Déise delight — a Suir bet

IT’S not very often these pages are graced by a 335-year-old house, but then, Glencastle House, Co Waterford, is no ordinary property.

Built in 1676 during the restoration of King Charles 11, its construction date is confirmed by a plaque on the wall, along with the name of its owner, Ian Francis Everett.

Little is known of Everett other than he took possession of a fine chunk of rich farmland along the Suir as a reward for crushing a rebellion in the north. And this within 25 years of Cromwell’s campaign in Ireland. The Lord Protector may even have marched along this part of the river on the way to take Carrick on Suir.

The house Everett built, while in the Dutch style, is a simple, well-to-do farmer’s dwelling rather than an aristocratic status symbol and in that sense, it’s pretty rare.

Set on the bank of the Suir, with valuable fishing rights, you could almost fish out of the windows. With the river running fast nearby, you would imagine that as a result of this, along with its age, Glencastle would be a reeking damp house.

Not a bit of it — there are some areas that need attention, in particular two of its five bedrooms, but this is a house that gleams with care and tender custody, a house that’s moved with the times, but retains it’s cannon-proof walls, it’s 20’ high ceilings and a sense of possession of its landscape.

Now its being sold for the first time since the 1950s and along with its 276 acres of land has an asking price of €3.25 million.

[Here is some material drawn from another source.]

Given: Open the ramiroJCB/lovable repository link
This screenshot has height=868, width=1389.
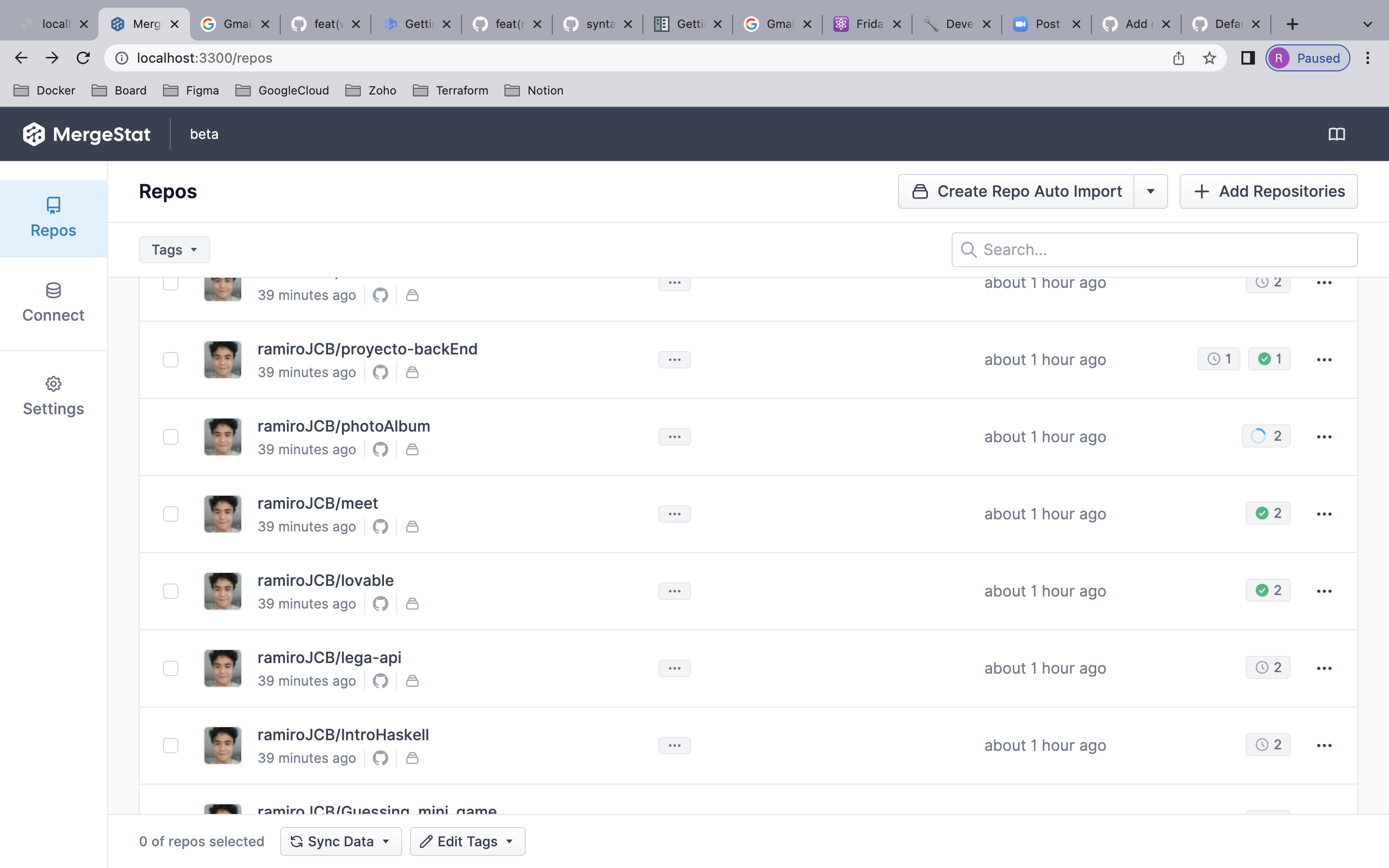Looking at the screenshot, I should pyautogui.click(x=325, y=580).
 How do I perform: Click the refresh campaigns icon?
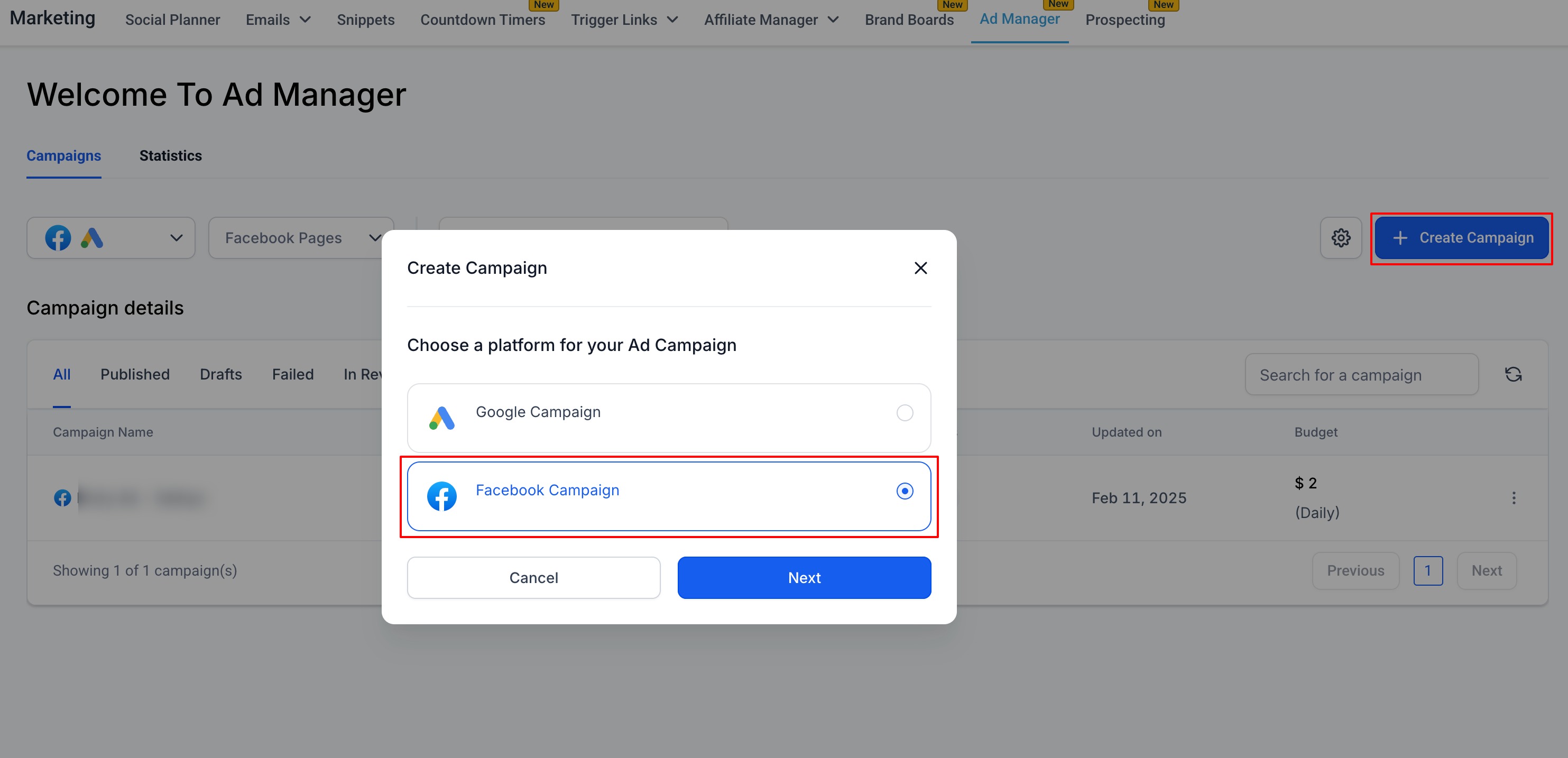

The farmhouse is quaint and sheltered by a boundary of trees and a high wall, which separates it from the farmyard. The setting is vaguely reminiscent of a Dutch landscape with its canal-like waterway and flat, fertile fields.

Only the majesty of Sliabh na mBan puts paid to the conceit as it rises from the plains across the Suir.

This symbol of Tipperary towers over the Waterford/south Tipperary border, but Glencastle House, however is officially in Co Waterford.

Just up the road is Gurteen de la Paor, a neo-Gothic castle owned by Gottfried Helnwein, a prolific and renowned Austrian artist who hosted the wedding of Dita Von Teese and Marilyn Manson, a hand-fasting that lasted all of a year.

The photographer, painter, installation and performance artist has a worldwide reputation and has lived in this part of Tipperary for so long, he took out Irish citizenship.

The house comes with a modern shaker kitchen and wood burning stove, a glowing and burnished dining room. An impressive drawing room has windows on three sides is the perfect rectangular shape for entertaining and relaxing and has a fine, white marble fireplace at its centre.

Overhead, there are three bedrooms off a wide landing, all of which are double rooms and the final two bedrooms are over the kitchen and will need renovation.

Glencastle House goes to auction on March 31 with a guide price of €3.25 million through joint agents Shelley Purcell and Collins O’Meara.